Андрей почему-то засмеялся. А затем позвал:
– Пойдем лучше потанцуем.
Не дожидаясь Никиного ответа, он взял ее за руку и повел в полутемный зал, где проходила дискотека.
«…Моя безупречная мечта обрела жизнь и оболочку. Я ждал тебя…» – интимно нашептывал солист Duran Duran.
– Знаешь, а я тебя… люблю, – пролепетала, тая от сладкого голоса певца, Ника.
– Любишь? – недоверчиво засмеялся Андрей.
– Да. Как… Как брата, – спохватившись, поправилась она. И покраснела. Хорошо, что Андрей не увидел в темноте ее пунцовых щек.
– А-а, ясно, – без всякого выражения протянул он. И крепче прижал к себе обомлевшую от счастья девушку.
«…Неужели ты не можешь сделать так, чтобы все не расходилось по швам?.. Неужели я верю, что ты разбиваешь мое сердце на части?..»
– Мне нравится эта песня. А… можно я тебе буду писать?
– Можно, – усмехнулся Андрей и весело добавил: – Почему же нельзя?..
«…Это займет некоторое время и, возможно, отчасти будет преступлением, если я сейчас потерплю поражение…» – звучало на английском в тот вечер.
«…Мы постараемся не замечать ни надежду, ни страх…» – слышалось сегодня у Андрея в машине.
«…Кто тебе нужен, кого ты любишь, когда ты терпишь поражение?..» – раздавалось сейчас в Никиной квартире.
Она и правда писала ему в течение года после своего выпускного. И он исправно отвечал ей. Только напрасно Ника гадала, как на ромашке, на фразах из писем Андрея, любит ли он ее, и отыскивала скрытый между строк другой смысл его писем. Напрасно. Андрей, окончив через год училище, вернулся в Москву вместе со своей будущей женой…
От воспоминаний стало горько, как после полынной настойки. Ника прекратила бессмысленное кружение по квартире, выключила музыку и вытащила из ящика письменного стола конверт. Испытанное противоядие от непрошенных мыслей – работа.

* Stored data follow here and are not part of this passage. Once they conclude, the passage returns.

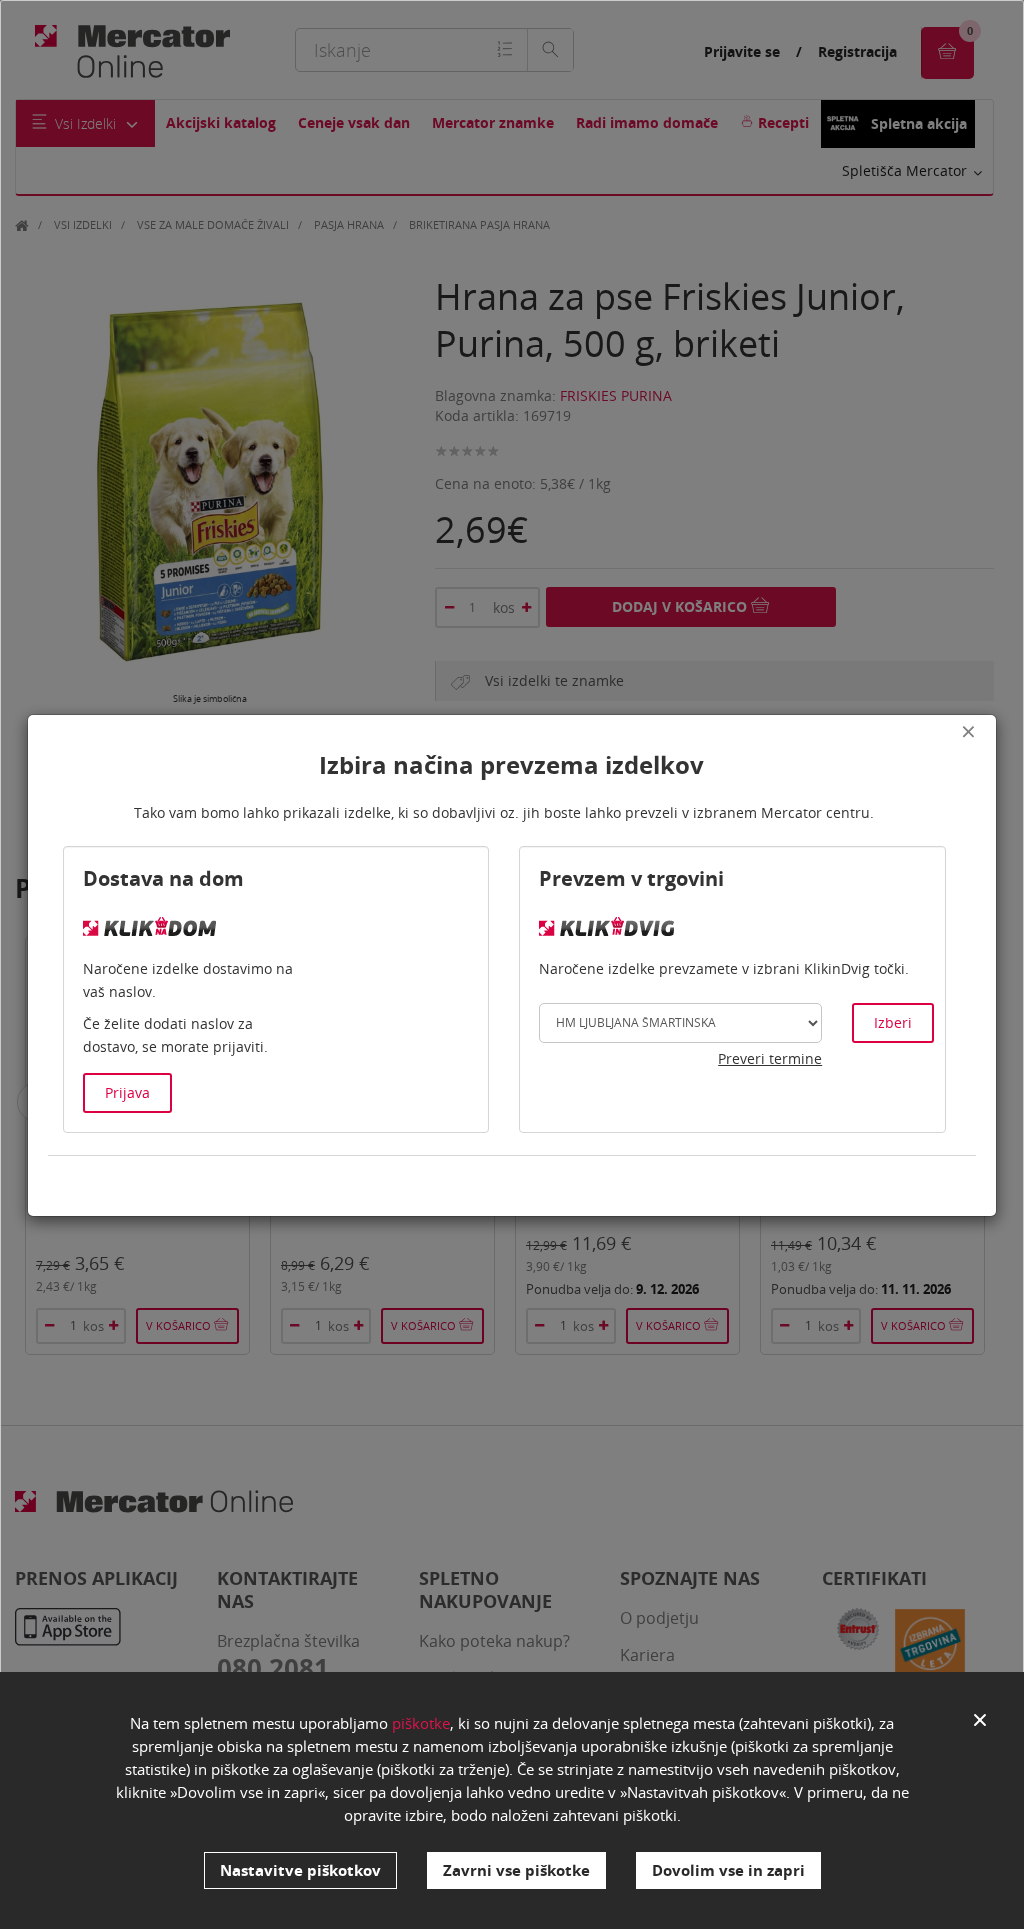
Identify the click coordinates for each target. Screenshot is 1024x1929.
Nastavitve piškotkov (300, 1870)
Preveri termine (770, 1058)
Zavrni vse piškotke (516, 1870)
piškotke (421, 1723)
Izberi (893, 1022)
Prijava (127, 1092)
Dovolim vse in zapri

Статьей она займется завтра, а сейчас стоит перечитать, как и хотела изначально, рукопись Эдички.
Захватив конверт с собой, она отправилась на кухню, включила электрический чайник и бросила в чашку чайный пакетик. В ожидании, когда закипит вода, взяла первый лист, тот, на котором был написан адрес Акулины.
«… – Не бойся…
Голос стал более различимым. Мальчик приоткрыл глаза и увидел старца, лицо которого было настолько испещрено морщинами, что напоминало высохшую кору многовекового пня. Однако пальцы старика, ощупывающие мальчика, оказались ловкими и живыми, будто у молодого. От них исходило приятное успокаивающее тепло, и мальчик, доверившись их бережным прикосновениям, закрыл глаза.
– Жив-то, и ладно, а остальное поправим, – приговаривал старик, укутывая замерзшее тело ребенка в какое-то тряпье. – Обмерз… Сколько же ты в снегу пролежал?

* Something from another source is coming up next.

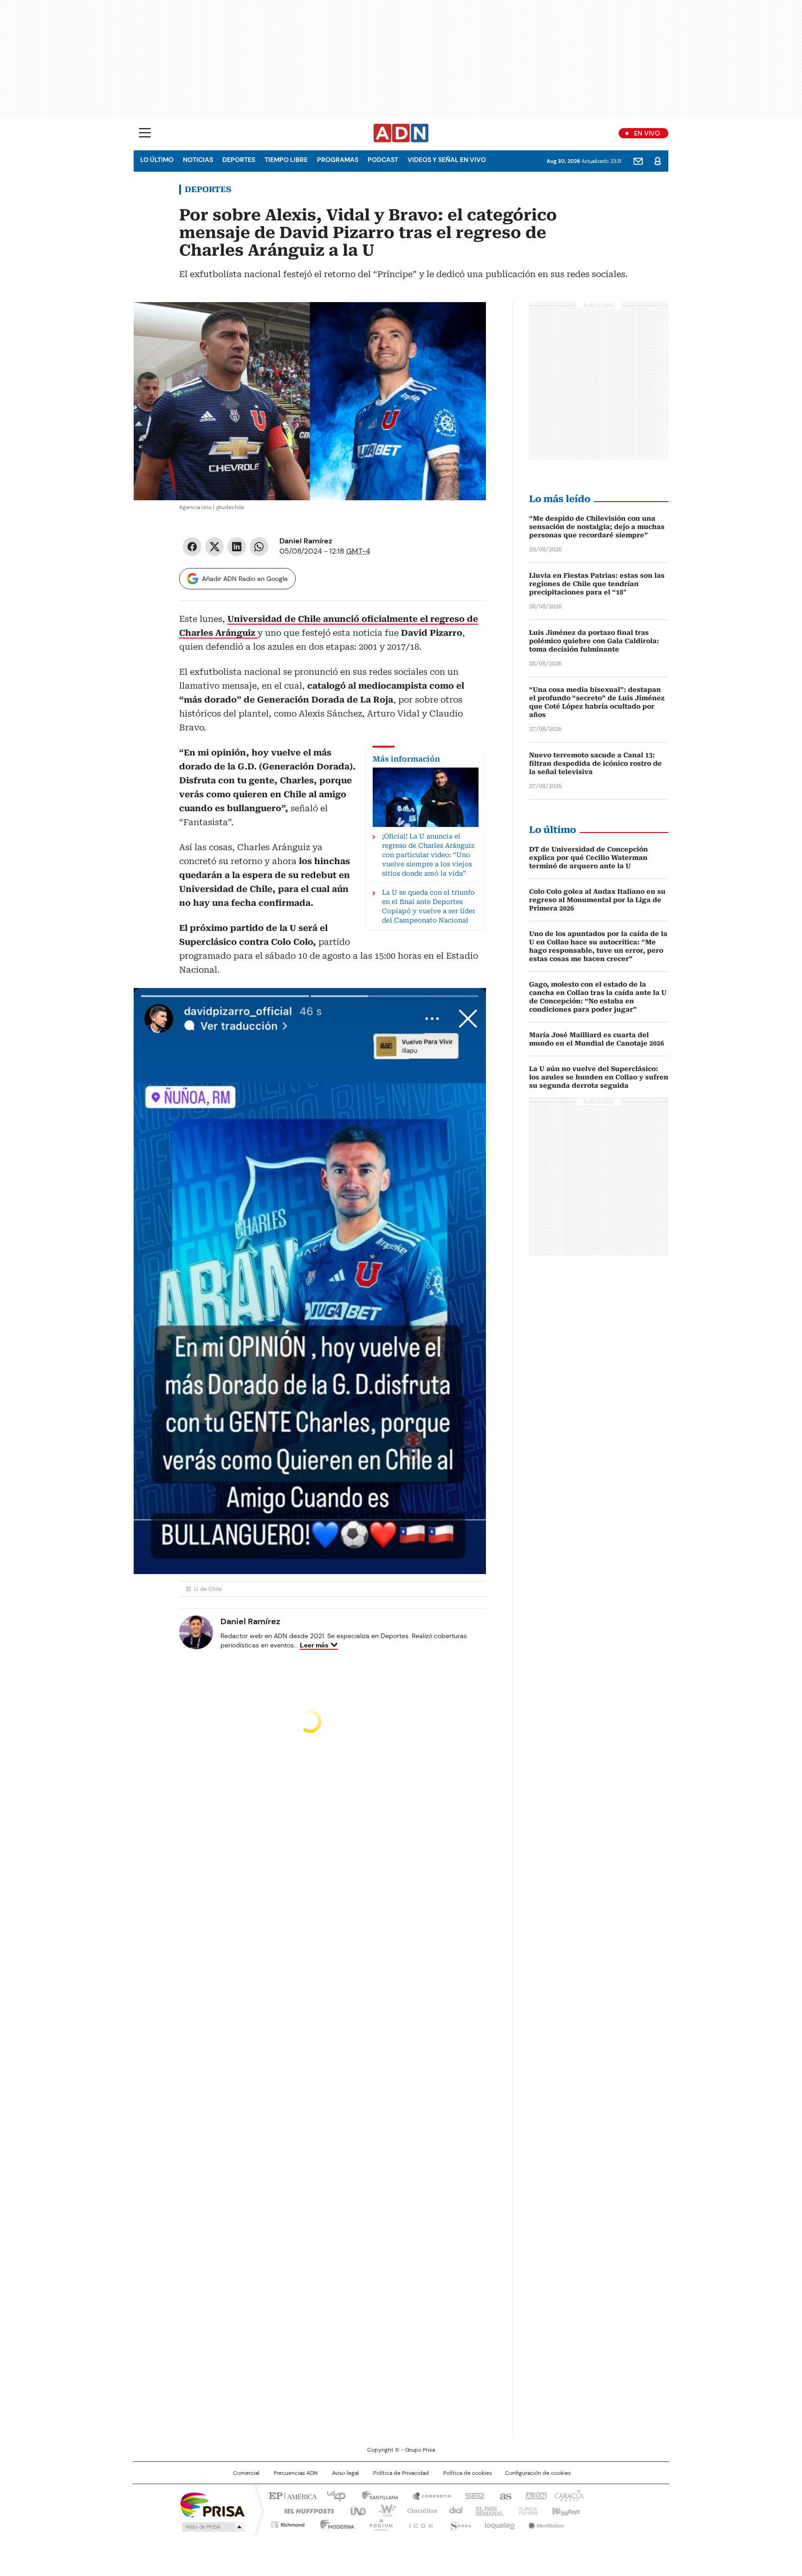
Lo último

Мальчик почувствовал, что его подхватили и куда-то понесли. Руки у деда, как и пальцы, оказались сильными и молодыми.
По дороге старик бормотал себе под нос, гадая, каким образом мальчуган мог оказаться в безлюдном месте, на окраине леса, в сугробе. Мальчику хотелось рассказать, что его выгнала из дома мачеха, что шел он в город, но в пути сбился с дороги, проголодался и замерз; но он оказался настолько обессиленным, что не смог издать ни звука. Сквозь полуприкрытые веки он видел холодные звезды, казавшиеся на черном бархате ночного неба крупными серебряными монетами, а половинка месяца напоминала желанную горбушку хлеба. Это были последние мысли мальчика перед тем, как он вновь ушел в глубокое и долгое забытье. И уже не видел, как старик внес его в избу, одиноко стоявшую на краю заснеженного поля.